# USING THE INFORMATION
a: Do the following statements agree with the hospital article? For each, answer yes or no and quote the exact words of the article that settle it. (i) The hospital has 500 beds. (ii) The neonatal intensive care unit has 24 beds. (iii) The parking garage is across the street from the hospital.
b: Please transcribe word for word the part of the hospital article starting with "This hospital is" and going on through "established in 1941.".
c: Summarize the hospital article in two sentences.

# SELECTED PASSAGE
_ _ _

Nagoya City University West Medical Center (名古屋市立大学附属西部医療センター, Nagoya shiritsu daigaku fuzoku Seibu Iryō Sentā) is a general hospital located in Kita-ku, Nagoya, Japan, which is administered by the City of Nagoya. This hospital was established in May 2011, from the merger of two hospitals, Nagoya City Jouhoku Hospital and Nagoya City Jousai Hospital.

== Overview ==
Nagoya City University West Medical Center has 500 beds. Its building has 8 floors with a total floor area of 42,590.53 m^{2}.

This hospital is putting a lot of resources into perinatal care, which is certified as Baby Friendly Hospital (BFH) by WHO and UNICEF. There are 36 beds in neonatal intensive care unit (NICU), which accepts neonates requiring intensive care from the north region of Nagoya city and its suburbs such as Kasugai city or Komaki city.

In February 2013, Nagoya Proton Therapy Center, which is the first proton therapy facility in the three Tokai prefectures of Aichi, Gifu, and Mie, was opened.

== History ==

- Nagoya City Jouhoku Hospital was established in 1941.
- Nagoya City West Medical Center was established in May 2011.
- In February 2013, Nagoya Proton Therapy Center was opened.

== Services ==
Nagoya City West Medical Center offers the following services:
- Respiratory Medicine
- Gastroenterology
- Cardiology
- Nephrology and Dialysis
- Neurology
- Hematology and Oncology
- Endocrinology
- Respiratory Surgery
- Gastrointestinal Surgery
- Breast and Endocrine Surgery
- Pediatric Surgery
- Neurosurgery
- Orthopedic Surgery
- Plastic Surgery
- Psychiatry
- Child Psychiatry
- Rheumatology
- Pediatrics
- Pediatric Allergy
- Dermatology
- Urology
- Obstetrics and Gynecology
- Ophthalmology
- Otolaryngology – Ear, Nose and Throat
- Physical Medicine and Rehabilitation
- Diagnostic radiography
- Radiation Therapy
- Pathology
- Anesthesiology
- Oral and Maxillofacial Surgery

==Access==

This center is just 10 and 15 minutes by taxi from Sakae station and Nagoya station, respectively. There are direct bus routes from Sakae station, from Nagoya station and from nearest station, Kurokawa. This hospital was reached for about 5 minutes from the Kurokawa, Shonai-dori, or Torimi-cho exits on the Nagoya Expressway. Parking garage is next to the hospital, connected with the hospital via a passageway.

_ _ _

# MATERIAL SHOWN
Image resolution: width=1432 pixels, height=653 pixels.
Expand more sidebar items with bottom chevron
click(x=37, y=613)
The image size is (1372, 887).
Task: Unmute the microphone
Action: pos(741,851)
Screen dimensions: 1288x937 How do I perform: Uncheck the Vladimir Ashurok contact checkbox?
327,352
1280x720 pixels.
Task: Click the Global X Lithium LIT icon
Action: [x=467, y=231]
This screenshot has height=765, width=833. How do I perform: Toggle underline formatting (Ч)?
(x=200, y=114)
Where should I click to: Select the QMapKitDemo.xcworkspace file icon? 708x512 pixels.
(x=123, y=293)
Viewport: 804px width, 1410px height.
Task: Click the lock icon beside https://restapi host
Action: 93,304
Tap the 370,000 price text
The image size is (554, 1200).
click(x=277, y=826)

_ _ _

# LIST OF SOLUTIONS
a:
(i) Yes: "Nagoya City University West Medical Center has 500 beds."
(ii) No: "There are 36 beds in neonatal intensive care unit (NICU)"
(iii) No: "Parking garage is next to the hospital, connected with the hospital via a passageway."

b:
This hospital is putting a lot of resources into perinatal care, which is certified as Baby Friendly Hospital (BFH) by WHO and UNICEF. There are 36 beds in neonatal intensive care unit (NICU), which accepts neonates requiring intensive care from the north region of Nagoya city and its suburbs such as Kasugai city or Komaki city.

In February 2013, Nagoya Proton Therapy Center, which is the first proton therapy facility in the three Tokai prefectures of Aichi, Gifu, and Mie, was opened.

== History ==

- Nagoya City Jouhoku Hospital was established in 1941.

c: Nagoya City University West Medical Center is a 500-bed general hospital in Kita-ku, Nagoya, administered by the City of Nagoya and established in May 2011 from the merger of Nagoya City Jouhoku Hospital and Nagoya City Jousai Hospital. It puts a lot of resources into perinatal care, with 36 beds in its neonatal intensive care unit, and Nagoya Proton Therapy Center, the first proton therapy facility in the three Tokai prefectures, opened in February 2013.